TASK DESCRIPTION: Return only the line containing "The height and width of the screenshot is (759, 940)." and each line after it, exactly as written, through the end of the records.

(Source records)
════════

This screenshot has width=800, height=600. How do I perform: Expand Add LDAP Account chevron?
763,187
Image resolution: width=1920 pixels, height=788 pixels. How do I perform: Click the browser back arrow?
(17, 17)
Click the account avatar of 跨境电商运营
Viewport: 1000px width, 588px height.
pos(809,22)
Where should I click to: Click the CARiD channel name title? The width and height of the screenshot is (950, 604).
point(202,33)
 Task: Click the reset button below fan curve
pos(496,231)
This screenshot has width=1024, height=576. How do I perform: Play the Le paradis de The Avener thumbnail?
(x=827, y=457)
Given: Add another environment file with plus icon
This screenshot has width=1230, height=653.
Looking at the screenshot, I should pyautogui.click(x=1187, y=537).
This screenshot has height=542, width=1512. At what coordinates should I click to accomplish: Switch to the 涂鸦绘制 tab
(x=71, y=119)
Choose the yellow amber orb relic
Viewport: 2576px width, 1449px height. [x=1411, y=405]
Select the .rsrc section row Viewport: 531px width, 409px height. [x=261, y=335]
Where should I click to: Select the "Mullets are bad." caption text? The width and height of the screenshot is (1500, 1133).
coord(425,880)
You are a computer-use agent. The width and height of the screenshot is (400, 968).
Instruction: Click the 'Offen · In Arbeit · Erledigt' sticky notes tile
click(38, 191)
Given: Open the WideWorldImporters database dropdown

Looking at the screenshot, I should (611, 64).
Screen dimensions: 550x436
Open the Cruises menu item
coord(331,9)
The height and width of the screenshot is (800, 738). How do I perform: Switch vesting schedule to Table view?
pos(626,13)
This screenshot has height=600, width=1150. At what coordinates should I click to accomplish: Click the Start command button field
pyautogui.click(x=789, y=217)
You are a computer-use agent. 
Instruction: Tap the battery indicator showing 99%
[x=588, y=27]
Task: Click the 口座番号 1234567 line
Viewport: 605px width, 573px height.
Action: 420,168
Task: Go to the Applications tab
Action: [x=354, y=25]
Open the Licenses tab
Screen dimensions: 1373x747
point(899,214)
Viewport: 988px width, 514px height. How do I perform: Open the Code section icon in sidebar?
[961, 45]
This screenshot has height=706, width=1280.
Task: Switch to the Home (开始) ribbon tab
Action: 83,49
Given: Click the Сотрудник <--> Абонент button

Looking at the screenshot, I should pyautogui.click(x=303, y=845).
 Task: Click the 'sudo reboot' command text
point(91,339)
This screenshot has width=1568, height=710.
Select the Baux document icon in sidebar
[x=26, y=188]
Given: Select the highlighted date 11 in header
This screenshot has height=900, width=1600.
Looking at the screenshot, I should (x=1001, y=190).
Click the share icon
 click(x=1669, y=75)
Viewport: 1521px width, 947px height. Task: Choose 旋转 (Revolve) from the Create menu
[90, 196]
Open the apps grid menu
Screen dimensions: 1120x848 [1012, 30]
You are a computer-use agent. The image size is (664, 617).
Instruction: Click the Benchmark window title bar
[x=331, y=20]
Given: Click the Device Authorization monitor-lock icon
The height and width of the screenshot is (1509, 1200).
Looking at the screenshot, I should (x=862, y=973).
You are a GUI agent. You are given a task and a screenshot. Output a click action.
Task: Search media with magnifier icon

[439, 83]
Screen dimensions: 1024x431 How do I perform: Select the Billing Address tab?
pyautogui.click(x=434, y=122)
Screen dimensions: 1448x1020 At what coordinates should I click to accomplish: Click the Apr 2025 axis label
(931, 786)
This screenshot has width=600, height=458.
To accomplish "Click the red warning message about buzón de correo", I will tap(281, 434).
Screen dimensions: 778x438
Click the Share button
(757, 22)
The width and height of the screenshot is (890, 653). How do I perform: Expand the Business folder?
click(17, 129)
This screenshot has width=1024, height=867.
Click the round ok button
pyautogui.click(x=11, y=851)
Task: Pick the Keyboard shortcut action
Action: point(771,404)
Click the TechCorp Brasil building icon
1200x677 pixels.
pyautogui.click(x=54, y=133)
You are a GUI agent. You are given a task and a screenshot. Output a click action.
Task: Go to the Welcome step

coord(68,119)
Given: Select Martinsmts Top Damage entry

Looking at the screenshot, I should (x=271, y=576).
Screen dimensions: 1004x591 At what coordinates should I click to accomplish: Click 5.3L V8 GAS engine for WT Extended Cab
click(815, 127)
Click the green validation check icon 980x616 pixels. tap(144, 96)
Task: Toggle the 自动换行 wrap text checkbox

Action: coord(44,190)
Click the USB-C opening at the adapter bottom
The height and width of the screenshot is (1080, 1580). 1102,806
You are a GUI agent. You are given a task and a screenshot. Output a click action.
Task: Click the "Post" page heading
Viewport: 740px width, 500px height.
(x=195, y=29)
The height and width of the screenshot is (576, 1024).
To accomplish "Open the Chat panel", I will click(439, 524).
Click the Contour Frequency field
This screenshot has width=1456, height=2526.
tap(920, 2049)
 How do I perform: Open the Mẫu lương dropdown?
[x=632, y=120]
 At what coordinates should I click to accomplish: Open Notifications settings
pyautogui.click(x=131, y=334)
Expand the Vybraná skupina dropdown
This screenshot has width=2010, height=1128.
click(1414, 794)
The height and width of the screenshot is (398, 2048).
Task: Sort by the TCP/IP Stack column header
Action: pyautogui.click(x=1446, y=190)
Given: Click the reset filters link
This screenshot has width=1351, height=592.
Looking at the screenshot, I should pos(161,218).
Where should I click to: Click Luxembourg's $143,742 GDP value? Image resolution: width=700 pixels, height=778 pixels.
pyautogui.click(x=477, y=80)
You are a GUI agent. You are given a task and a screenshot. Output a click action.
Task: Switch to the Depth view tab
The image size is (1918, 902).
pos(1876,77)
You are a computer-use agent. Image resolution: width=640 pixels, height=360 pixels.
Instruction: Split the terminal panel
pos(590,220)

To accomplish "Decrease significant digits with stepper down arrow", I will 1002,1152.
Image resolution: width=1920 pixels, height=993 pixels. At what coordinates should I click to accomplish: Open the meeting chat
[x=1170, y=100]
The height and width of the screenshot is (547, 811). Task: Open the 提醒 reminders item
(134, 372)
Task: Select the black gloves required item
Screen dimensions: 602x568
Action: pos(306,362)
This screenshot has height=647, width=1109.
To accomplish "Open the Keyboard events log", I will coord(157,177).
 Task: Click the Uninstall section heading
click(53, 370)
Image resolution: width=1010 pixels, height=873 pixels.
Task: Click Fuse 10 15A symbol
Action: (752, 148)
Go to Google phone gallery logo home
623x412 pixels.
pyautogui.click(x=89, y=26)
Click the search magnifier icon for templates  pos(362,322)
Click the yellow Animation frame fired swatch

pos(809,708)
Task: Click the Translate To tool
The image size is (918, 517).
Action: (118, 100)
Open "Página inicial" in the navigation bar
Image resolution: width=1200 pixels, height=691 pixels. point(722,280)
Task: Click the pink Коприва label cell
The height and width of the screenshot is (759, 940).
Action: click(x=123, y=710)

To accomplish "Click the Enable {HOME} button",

════════

RESULT OF THIS TASK:
The height and width of the screenshot is (759, 940).
Action: click(x=123, y=710)

To accomplish "Click the Enable {HOME} button",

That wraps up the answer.